CHARLOTTE – The Four-Way Test has been a part of Rotary for over 70 years. The author is Herbert J. Taylor, who wrote the test, not for Rotary, but for a troubled business he had taken over. In 1932, Herb took over a nearly-bankrupt cookware manufacturer called Club Aluminum Company of Chicago. The company owed $400,000 more than its total assets and was barely afloat. He took an 80%pay-cut and invested thousands of dollars of much-needed capital into the company to cover operating expenses. Looking for a way to turn around the culture of the company, Herb searched for a means to inspire his employees to build a better connection with customers. Herb first wrote a statement of the things employees “should think, say or do” in their business dealings.
The Four-Way Test.
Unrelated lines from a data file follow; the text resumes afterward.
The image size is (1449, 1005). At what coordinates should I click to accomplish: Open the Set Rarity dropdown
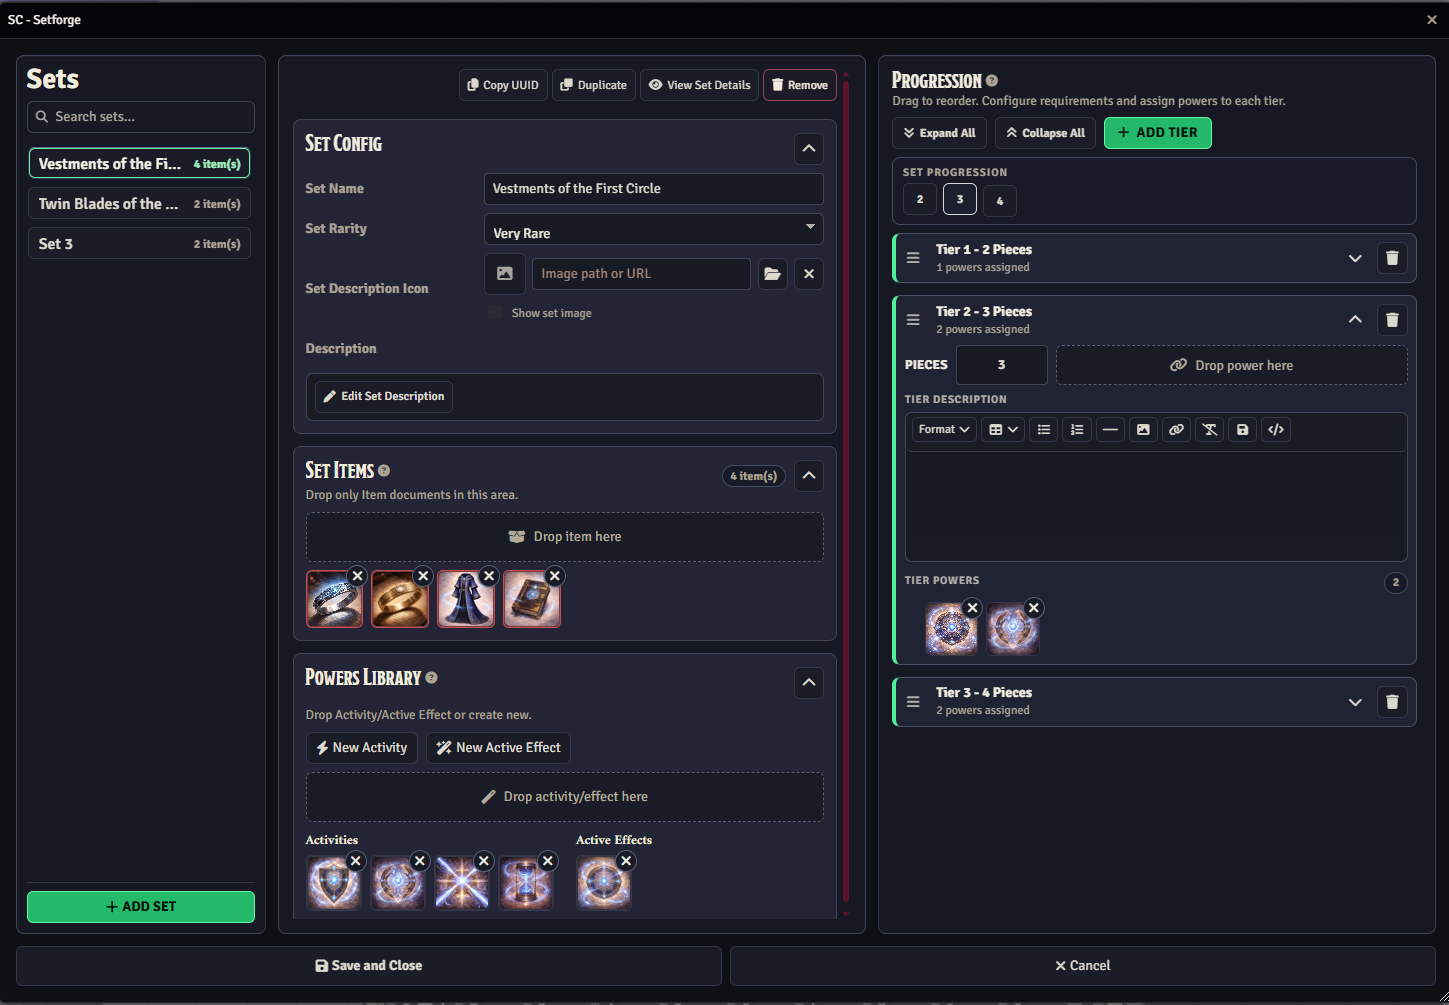click(653, 229)
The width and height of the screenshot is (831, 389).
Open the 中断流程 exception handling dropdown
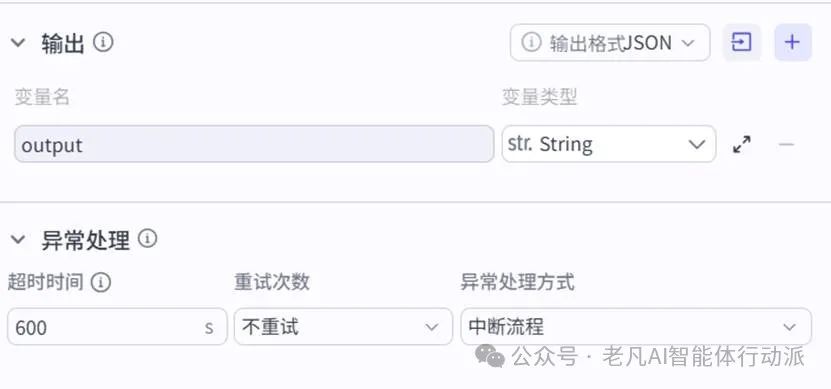636,327
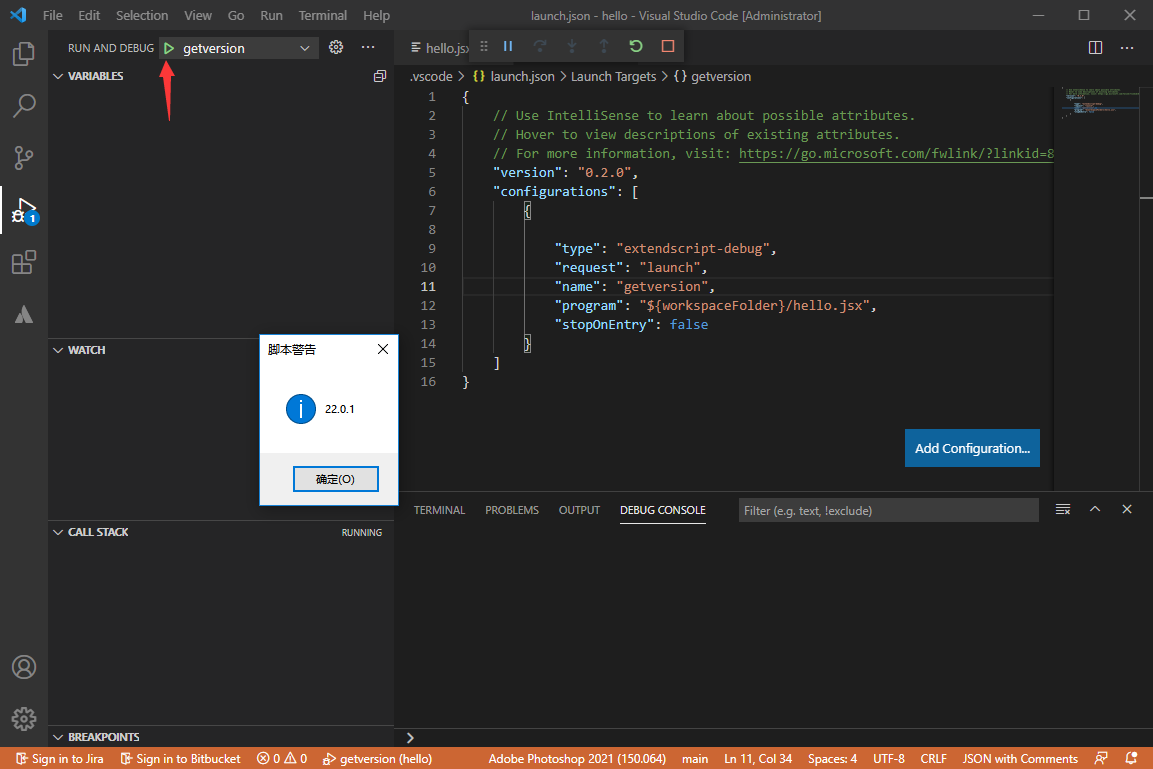Open the Explorer view in the activity bar
This screenshot has width=1153, height=769.
(23, 54)
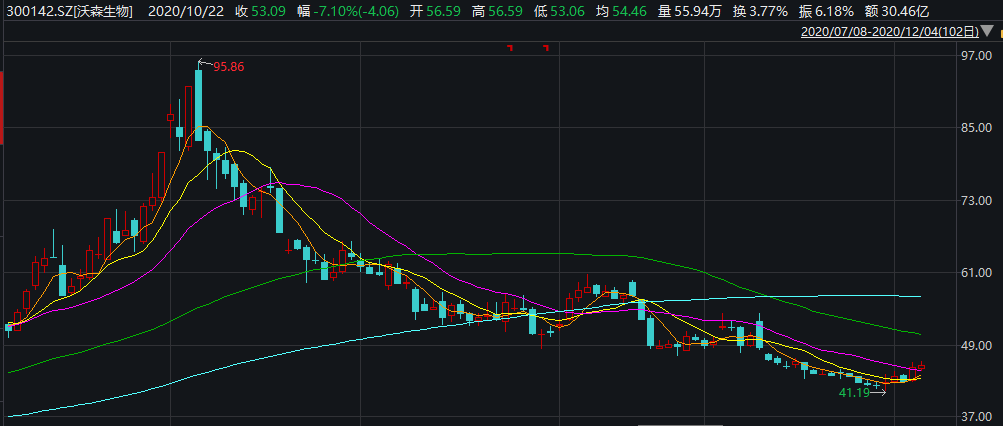Select the tallest cyan candle at the peak
Viewport: 1003px width, 426px height.
tap(198, 104)

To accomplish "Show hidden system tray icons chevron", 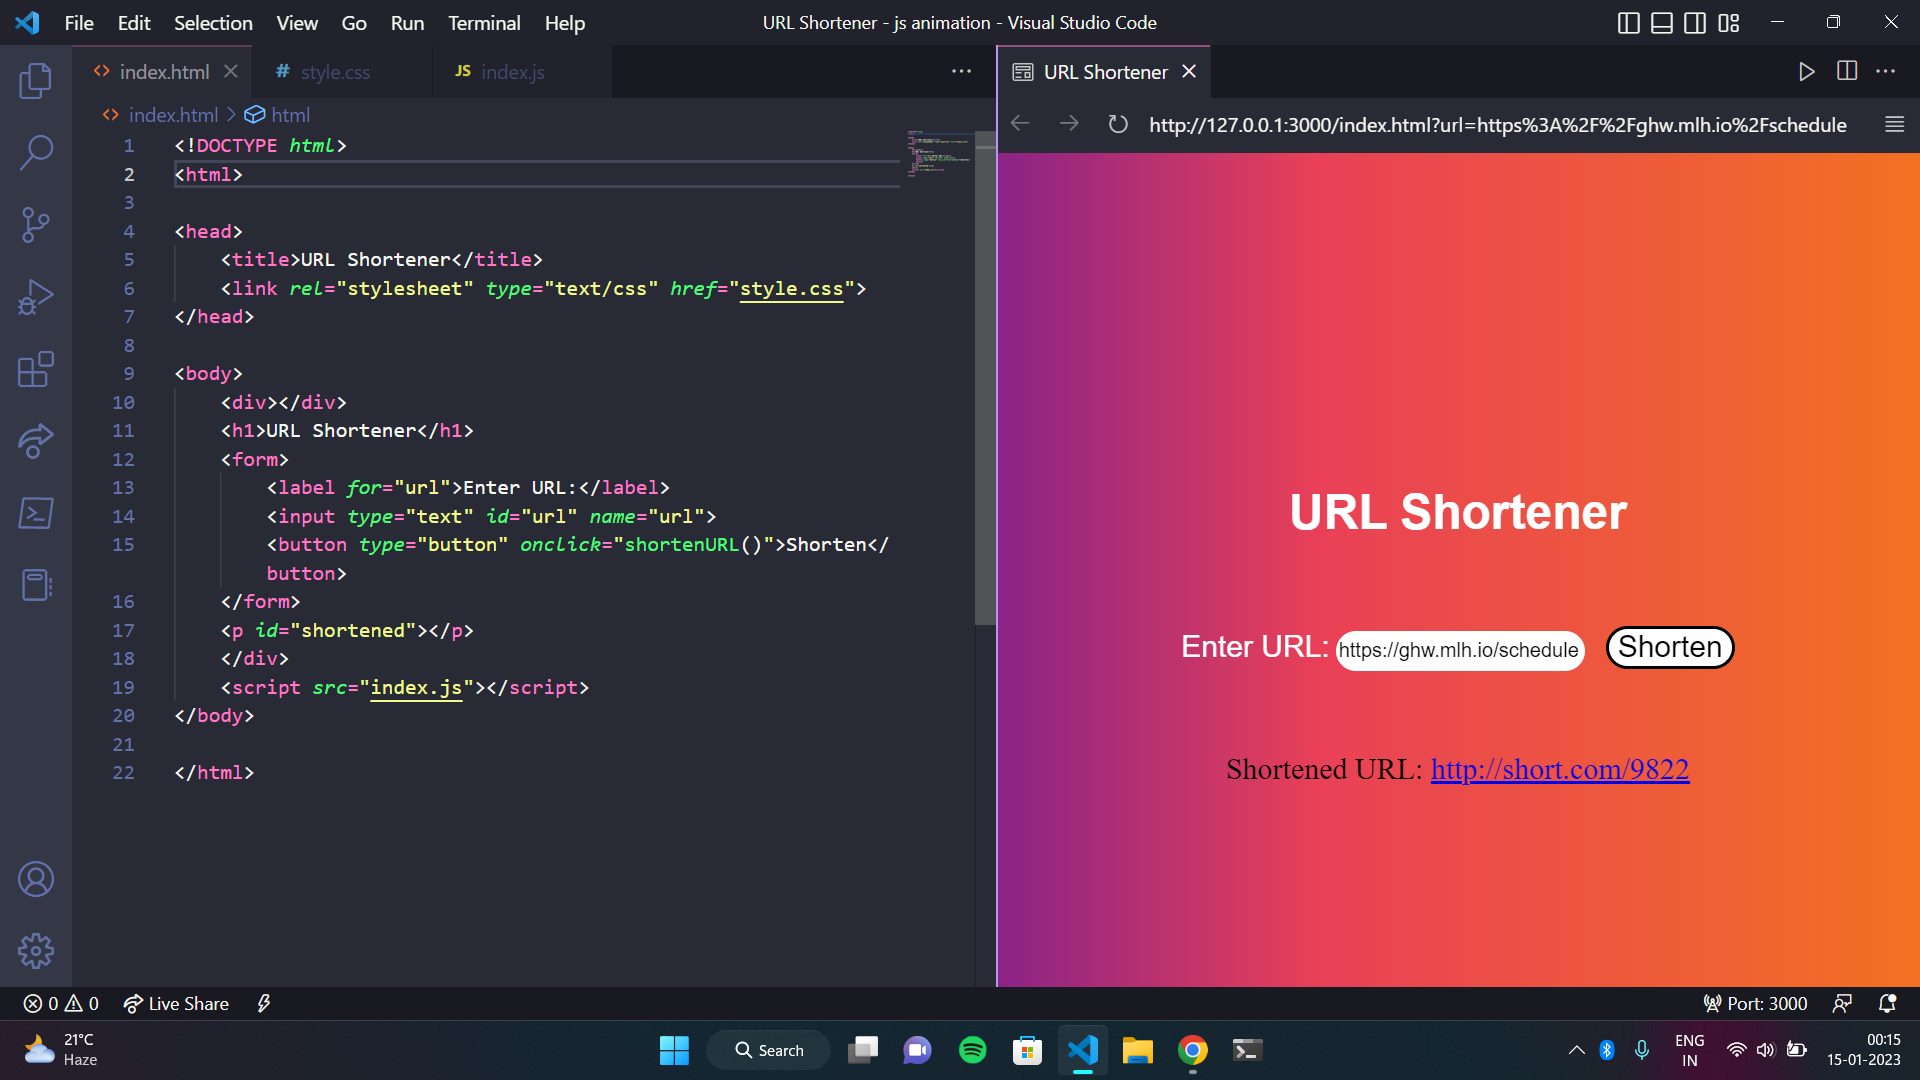I will tap(1576, 1050).
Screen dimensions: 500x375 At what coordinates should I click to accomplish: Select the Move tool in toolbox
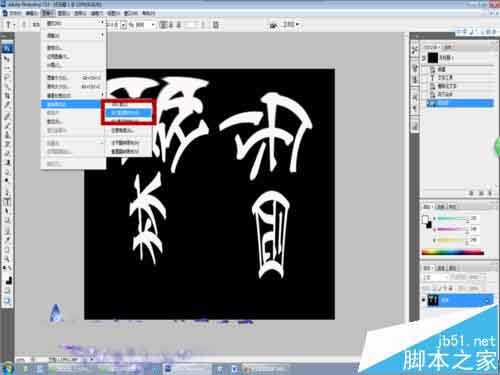pos(7,59)
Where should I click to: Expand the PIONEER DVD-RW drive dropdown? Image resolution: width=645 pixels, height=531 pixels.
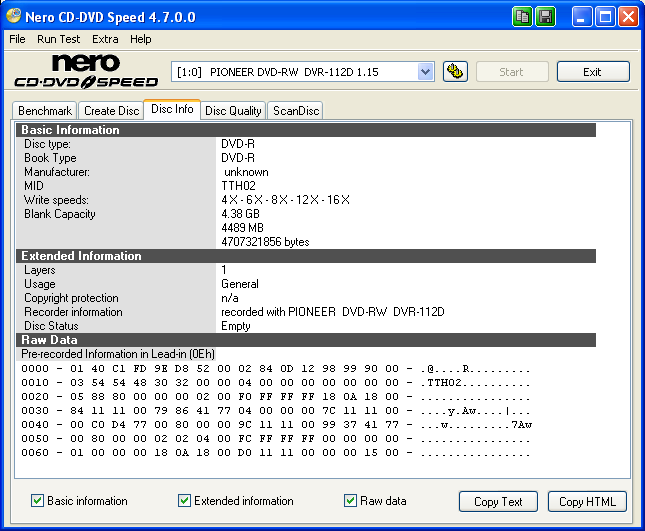coord(425,72)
Of the things we think, say, or do:
1. Is it the TRUTH?
2. Is it FAIR to all concerned?
3. Will it build GOODWILL and BETTER FRIENDSHIPS?
4. Will it be Beneficial to all concerned?
Many were skeptical of the Four-Way Test. One colleague told Herb that if he followed the maxims, he would starve to death. Others dismissed the test as naïve and simplistic.
Nevertheless, Herb made the Four-Way Test the basis for decisions large and small at Club Aluminum. He promoted it among all of his employees. From advertising to production, to sales, all company actions were measured against the Four-Way test.